• TASK DIRECTIONS: Copy the lines below word for word, starting at the first line and ending at the line containing "click(x=1323, y=780)".
──────── THE RECORDS ────────
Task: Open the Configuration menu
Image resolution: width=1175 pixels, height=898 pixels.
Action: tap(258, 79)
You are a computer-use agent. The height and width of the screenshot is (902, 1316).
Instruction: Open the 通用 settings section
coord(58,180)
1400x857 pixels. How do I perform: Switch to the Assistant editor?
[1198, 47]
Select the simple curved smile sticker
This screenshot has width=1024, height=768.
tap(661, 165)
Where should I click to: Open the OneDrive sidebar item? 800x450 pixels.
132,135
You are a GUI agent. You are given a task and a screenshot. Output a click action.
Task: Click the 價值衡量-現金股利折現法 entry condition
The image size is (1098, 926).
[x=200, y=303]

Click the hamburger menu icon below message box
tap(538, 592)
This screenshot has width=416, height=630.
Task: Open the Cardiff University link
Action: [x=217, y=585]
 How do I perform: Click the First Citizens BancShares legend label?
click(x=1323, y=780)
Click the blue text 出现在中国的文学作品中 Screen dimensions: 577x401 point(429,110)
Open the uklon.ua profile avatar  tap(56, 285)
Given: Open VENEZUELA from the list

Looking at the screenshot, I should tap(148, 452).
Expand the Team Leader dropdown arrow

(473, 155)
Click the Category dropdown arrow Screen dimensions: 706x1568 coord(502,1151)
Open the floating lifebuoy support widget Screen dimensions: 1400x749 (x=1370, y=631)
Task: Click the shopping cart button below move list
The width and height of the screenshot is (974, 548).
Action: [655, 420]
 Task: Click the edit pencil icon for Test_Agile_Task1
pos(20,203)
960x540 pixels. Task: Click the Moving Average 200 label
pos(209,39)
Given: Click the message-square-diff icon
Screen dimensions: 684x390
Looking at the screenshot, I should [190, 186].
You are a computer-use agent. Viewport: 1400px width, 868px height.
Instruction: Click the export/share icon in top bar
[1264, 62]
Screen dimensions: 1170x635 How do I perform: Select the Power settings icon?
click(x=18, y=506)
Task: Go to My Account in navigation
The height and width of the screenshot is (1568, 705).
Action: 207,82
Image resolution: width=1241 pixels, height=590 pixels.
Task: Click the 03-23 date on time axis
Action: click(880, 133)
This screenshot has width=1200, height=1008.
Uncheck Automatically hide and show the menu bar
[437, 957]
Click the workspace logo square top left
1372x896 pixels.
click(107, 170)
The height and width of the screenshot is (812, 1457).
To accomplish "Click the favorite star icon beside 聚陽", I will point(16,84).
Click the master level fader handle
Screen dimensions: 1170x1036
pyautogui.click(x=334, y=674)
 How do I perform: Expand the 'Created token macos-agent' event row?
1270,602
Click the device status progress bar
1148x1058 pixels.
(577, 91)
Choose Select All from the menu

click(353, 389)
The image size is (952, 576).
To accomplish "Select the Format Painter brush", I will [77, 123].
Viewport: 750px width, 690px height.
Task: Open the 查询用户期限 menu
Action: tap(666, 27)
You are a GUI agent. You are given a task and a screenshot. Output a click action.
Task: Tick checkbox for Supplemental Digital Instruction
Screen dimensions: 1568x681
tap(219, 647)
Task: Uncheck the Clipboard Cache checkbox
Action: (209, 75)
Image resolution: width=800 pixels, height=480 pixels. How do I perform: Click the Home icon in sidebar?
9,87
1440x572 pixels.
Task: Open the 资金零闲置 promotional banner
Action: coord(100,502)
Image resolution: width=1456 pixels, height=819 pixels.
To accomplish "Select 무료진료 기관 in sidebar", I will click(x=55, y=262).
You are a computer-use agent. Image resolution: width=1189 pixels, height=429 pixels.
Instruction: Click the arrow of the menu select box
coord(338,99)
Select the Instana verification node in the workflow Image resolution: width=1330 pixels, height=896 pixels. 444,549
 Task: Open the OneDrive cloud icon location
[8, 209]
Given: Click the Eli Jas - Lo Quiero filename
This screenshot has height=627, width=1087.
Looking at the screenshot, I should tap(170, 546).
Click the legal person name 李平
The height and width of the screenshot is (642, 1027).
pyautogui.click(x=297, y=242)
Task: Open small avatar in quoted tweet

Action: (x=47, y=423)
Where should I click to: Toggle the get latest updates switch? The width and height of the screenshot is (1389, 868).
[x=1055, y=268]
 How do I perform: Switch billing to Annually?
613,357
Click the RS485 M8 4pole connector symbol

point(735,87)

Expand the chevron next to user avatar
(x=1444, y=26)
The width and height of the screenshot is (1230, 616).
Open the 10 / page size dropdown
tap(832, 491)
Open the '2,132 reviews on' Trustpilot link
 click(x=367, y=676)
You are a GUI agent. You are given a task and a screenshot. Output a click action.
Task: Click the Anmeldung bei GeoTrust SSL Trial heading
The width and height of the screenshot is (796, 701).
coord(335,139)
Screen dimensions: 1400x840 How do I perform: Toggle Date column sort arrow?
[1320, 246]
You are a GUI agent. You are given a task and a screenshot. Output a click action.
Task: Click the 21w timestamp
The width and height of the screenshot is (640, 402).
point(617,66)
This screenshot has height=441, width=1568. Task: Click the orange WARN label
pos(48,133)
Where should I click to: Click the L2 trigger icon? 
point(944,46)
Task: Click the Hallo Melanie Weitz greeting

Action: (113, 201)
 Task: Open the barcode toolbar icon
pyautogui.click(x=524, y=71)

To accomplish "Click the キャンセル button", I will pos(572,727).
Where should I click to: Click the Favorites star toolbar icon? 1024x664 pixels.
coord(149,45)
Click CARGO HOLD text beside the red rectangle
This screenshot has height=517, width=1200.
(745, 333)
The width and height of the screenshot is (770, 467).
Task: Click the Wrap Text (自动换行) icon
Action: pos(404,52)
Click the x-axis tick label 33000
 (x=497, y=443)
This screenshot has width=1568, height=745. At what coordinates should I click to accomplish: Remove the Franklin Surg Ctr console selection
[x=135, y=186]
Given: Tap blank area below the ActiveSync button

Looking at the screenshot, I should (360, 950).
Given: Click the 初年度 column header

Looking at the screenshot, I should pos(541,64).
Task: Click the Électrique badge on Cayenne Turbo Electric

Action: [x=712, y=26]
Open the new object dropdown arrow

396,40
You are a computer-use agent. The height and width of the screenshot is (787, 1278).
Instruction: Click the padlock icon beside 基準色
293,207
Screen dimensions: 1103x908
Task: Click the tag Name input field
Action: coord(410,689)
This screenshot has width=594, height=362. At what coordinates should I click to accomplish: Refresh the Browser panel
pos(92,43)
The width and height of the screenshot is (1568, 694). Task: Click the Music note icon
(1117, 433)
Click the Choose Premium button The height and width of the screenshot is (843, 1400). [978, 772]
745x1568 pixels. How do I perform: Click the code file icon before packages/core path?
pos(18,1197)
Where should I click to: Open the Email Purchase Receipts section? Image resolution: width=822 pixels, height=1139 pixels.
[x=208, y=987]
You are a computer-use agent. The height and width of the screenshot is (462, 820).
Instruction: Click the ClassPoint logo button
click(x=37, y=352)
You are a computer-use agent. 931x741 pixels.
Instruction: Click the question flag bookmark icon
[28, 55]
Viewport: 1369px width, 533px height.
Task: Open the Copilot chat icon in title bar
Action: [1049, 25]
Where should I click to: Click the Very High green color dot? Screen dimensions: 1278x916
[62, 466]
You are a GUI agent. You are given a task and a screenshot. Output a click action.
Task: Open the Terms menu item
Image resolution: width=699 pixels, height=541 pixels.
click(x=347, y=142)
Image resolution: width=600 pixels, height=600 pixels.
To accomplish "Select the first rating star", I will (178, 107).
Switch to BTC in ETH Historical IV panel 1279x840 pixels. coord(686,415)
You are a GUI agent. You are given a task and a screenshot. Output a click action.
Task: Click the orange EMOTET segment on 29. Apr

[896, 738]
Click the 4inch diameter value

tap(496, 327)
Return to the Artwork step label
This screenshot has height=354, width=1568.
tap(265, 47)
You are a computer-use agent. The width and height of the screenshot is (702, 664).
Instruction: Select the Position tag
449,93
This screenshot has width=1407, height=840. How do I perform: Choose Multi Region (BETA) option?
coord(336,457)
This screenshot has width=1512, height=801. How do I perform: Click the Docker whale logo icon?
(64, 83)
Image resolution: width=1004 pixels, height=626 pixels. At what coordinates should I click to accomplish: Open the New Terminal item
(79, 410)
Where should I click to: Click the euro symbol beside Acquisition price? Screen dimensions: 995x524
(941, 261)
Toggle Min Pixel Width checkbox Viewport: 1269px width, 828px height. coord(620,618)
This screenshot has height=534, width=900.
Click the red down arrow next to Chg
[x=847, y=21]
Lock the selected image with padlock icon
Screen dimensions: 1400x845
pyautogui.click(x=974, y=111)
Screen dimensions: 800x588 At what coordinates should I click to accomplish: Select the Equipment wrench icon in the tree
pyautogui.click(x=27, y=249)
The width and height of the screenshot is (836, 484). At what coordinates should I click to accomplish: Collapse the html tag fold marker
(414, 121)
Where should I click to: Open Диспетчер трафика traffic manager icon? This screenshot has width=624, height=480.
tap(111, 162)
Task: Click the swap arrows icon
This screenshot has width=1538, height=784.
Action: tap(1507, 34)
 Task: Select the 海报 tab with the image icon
────────
• FULL OUTPUT:
Task: Open the Configuration menu
Image resolution: width=1175 pixels, height=898 pixels.
Action: tap(258, 79)
You are a computer-use agent. The height and width of the screenshot is (902, 1316).
Instruction: Open the 通用 settings section
coord(58,180)
1400x857 pixels. How do I perform: Switch to the Assistant editor?
[1198, 47]
Select the simple curved smile sticker
This screenshot has width=1024, height=768.
tap(661, 165)
Where should I click to: Open the OneDrive sidebar item? 800x450 pixels.
132,135
You are a GUI agent. You are given a task and a screenshot. Output a click action.
Task: Click the 價值衡量-現金股利折現法 entry condition
The image size is (1098, 926).
[x=200, y=303]

Click the hamburger menu icon below message box
tap(538, 592)
This screenshot has width=416, height=630.
Task: Open the Cardiff University link
Action: [x=217, y=585]
 How do I perform: Click the First Citizens BancShares legend label?
click(x=1323, y=780)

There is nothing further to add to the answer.